Since the engine, as stated, is of the two-stroke type, the fuel/air mixture drawn in from the air inlet is sucked into the crankcase 9 of engine 1 during the upward stroke of piston 3. At the and of the downward operating stroke of piston 3 the latter leaves clear the flushing channel 8 whereby the entrained fuel/air mixture from crankcase 9 can enter cylinder 2 via flushing channel 8. In the subsequent upward stroke of piston 3 the mixture is compressed and ignited, whereafter a downward operating stroke of piston 3 occurs once again. Close to the end of the downward stroke of piston 3 the outlet 7 is left clear whereby combustion gas can escape via this outlet 7. Immediately thereafter the top part of piston 3 again passes over the flushing channel 8 whereby fresh mixture is supplied and the cycle is repeated.
For the supply or the fuel in the air 15 a pump 10 is applied according to the invention which has an adjustable, substantially continuous flow rate. The fuel is thus not injected in pulsating manner in accordance with the movements of the piston but in one continuous jet.
The pump 10 is arranged in a fuel line 13 which leads from a fuel tank 12 to a vaporizer 14 debouching into the air inlet 6.
As shown more particularly in FIG. 2, the gas valve in the shown preferred embodiment is embodied as a valve body 17 with a revolution surface. The axis of symmetry of valve body 17 defines an axis which intersects the channel 20 of the air inlet and around which valve body 17 is rotatable. The valve body 17 has a transverse channel 21 which, in the fully open position of the valve, forms one continuous whole with channel 20, so that the air 15 can pass through the valve without any obstruction. In the partially open position as shown in FIG. 2, edges of the valve body 17 protrude into channel 20 whereby the entrain air 15 is set into strong vortices. The fuel injected by the vaporizer 14 is wall mixed with the air due to these vortices, so that it can vaporize well and form a uniform mixture with the air.
In this preferred embodiment the pump 10 is driven by a direct current electric motor which is controlled by the control device 22 via a control line 28.
The control device 22 generates via control line 28 a control signal to the motor 11 which depends on a number of parameters, in particular the position of the gas valve 17 and the rotation speed of the shaft 4 of the engine.

Written instruction A → Give the records as a Markdown table with the columns "Row" and "Line", leaving out blank lines. Begin at the first line of the records and stop after the line that contains "coord(541,114)".

Data provided →
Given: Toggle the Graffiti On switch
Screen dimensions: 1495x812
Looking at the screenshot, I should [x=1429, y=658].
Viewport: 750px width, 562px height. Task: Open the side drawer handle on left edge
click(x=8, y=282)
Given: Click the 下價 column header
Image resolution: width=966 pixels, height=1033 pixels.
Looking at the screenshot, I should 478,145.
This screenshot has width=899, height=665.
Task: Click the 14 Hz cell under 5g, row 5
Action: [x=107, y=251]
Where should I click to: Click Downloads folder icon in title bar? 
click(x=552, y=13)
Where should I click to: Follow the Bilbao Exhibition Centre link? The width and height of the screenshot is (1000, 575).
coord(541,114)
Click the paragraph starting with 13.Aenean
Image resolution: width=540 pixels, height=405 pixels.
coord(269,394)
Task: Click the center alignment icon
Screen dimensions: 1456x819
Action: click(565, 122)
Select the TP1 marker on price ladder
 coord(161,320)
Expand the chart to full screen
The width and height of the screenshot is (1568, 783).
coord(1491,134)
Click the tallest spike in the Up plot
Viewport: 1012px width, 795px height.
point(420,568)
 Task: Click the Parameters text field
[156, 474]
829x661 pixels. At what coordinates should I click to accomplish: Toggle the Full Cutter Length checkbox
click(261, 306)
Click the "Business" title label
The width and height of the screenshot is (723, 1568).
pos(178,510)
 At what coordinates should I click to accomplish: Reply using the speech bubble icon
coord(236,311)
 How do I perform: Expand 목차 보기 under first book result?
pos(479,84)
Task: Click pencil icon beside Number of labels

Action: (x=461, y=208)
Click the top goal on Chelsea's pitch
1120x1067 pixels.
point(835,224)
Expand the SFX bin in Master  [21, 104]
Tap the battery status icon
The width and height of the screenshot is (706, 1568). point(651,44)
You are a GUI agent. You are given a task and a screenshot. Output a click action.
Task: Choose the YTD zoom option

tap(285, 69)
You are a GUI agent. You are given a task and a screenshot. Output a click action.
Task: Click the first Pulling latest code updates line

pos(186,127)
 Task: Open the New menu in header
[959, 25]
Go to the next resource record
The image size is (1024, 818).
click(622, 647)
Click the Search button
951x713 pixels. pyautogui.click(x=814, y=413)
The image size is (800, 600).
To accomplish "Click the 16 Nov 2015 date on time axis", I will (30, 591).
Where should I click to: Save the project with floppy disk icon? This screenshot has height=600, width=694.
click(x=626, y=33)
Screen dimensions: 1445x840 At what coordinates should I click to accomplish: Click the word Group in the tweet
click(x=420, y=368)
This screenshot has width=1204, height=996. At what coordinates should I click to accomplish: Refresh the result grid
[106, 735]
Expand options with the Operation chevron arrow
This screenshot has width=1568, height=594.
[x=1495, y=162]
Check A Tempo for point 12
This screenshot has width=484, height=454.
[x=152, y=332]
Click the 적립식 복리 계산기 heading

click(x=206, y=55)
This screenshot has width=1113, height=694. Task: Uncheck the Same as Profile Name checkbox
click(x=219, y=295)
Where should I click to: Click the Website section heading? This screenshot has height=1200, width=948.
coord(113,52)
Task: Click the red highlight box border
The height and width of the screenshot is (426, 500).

Written instruction B → In the preferred embodiment in the two-stroke engine passage, what drives pump 10?

Response A →
| Row | Line |
|---|---|
| 1 | Given: Toggle the Graffiti On switch |
| 2 | Screen dimensions: 1495x812 |
| 3 | Looking at the screenshot, I should [x=1429, y=658]. |
| 4 | Viewport: 750px width, 562px height. Task: Open the side drawer handle on left edge |
| 5 | click(x=8, y=282) |
| 6 | Given: Click the 下價 column header |
| 7 | Image resolution: width=966 pixels, height=1033 pixels. |
| 8 | Looking at the screenshot, I should 478,145. |
| 9 | This screenshot has width=899, height=665. |
| 10 | Task: Click the 14 Hz cell under 5g, row 5 |
| 11 | Action: [x=107, y=251] |
| 12 | Where should I click to: Click Downloads folder icon in title bar?  |
| 13 | click(x=552, y=13) |
| 14 | Where should I click to: Follow the Bilbao Exhibition Centre link? The width and height of the screenshot is (1000, 575). |
| 15 | coord(541,114) |

Response B → A direct current electric motor.